8:00pm Monday, October 17th 

How I’m feeling: Peaceful. Floaty. Warm. Once upon a time, things felt magical – until I realized who the “magician” was. And then I realized that this is my reality. If today – this moment were to be my very last, I am so good. It has been an honour. It’s an honour. There is a whole lot packed in that – in this- but the “explanation”, it doesn’t matter because either way it’s brought me to this exact state, existence and in this energy flow. 

I’m flying. This is real.

It’s been a while. A long while. Whomever you are, reading this –  I hope your reality is stunning or however you define your reality. Even then, words are extremely limiting. It is what it is. I hope your reality is….something?

A whole lot has happened since the last post. It’s dated in April. Wow.

For those of you who have been reading since the very start, what has the experience been like? I’m so curious to know what it’s like to experience this with me – but along a different time line. I haven’t gone back to read a past post and I’m still not sure when I’m going to do so – or if I will do so. I know it’ll happen when/if it is meant to.

I suppose a significant thing to share in the context of this journal is that my arm is doing much better. I had surgery – and wasn’t able to be put asleep for it. That’s right. I was awake for it all. And it’s because of where my cancer is. There would have been too much of a risk that could have seriously compromised my airway being closed off. The deal was to either put me asleep – which is by the way, the standard protocol for this kind of surgery – and compromise my breath.
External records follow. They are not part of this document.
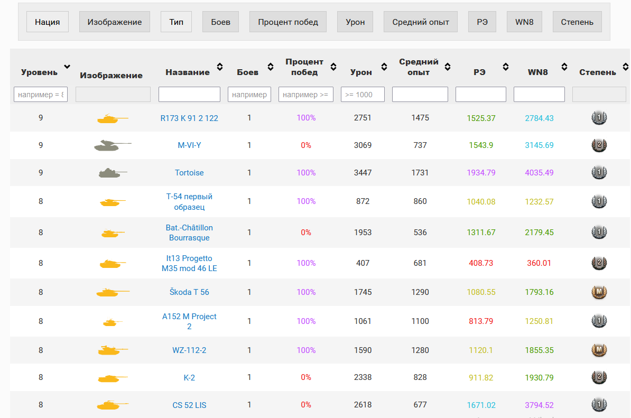Screen dimensions: 631x418
Task: Open the Tortoise tank link
Action: (189, 173)
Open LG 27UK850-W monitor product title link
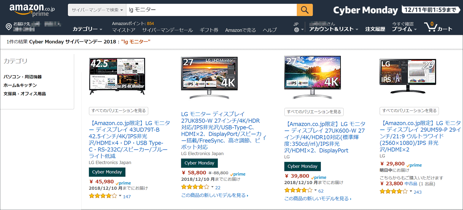Screen dimensions: 463x210 [222, 130]
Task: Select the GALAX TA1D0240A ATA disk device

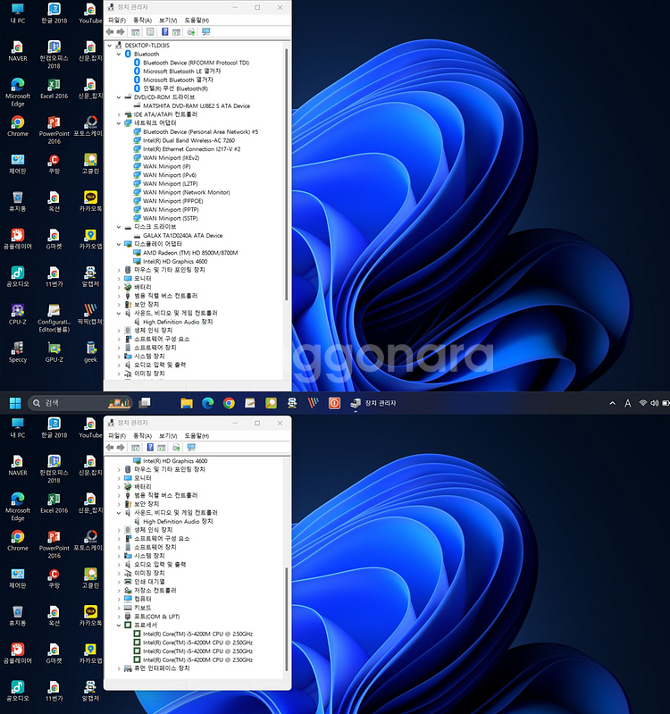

Or keep me awake and give me a bit of local numbing juice but risk permanently damaging the nerves that enable my arm, hand and fingers to move. Easy decision when these are your options, right? They sliced to my bone, carefully maneuvered around my nerves (which were already showing signs of damage) and screwed my humerus bone together. All while I was awake yip yapping with the huge O.R. team. It was – AWESOME!!!!!!!! Design and process are so damn sexy, so I was geeking out the entire time as each of the 12-ish  people in the room had a specific role throughout my procedure. It was, beautiful. I was in awe (my constant mode), I am so proud and grateful for the team and I am so glad that I was awake and cognizantly there through it all. Messed up, you’re thinking? Sure. Perhaps. In some realities.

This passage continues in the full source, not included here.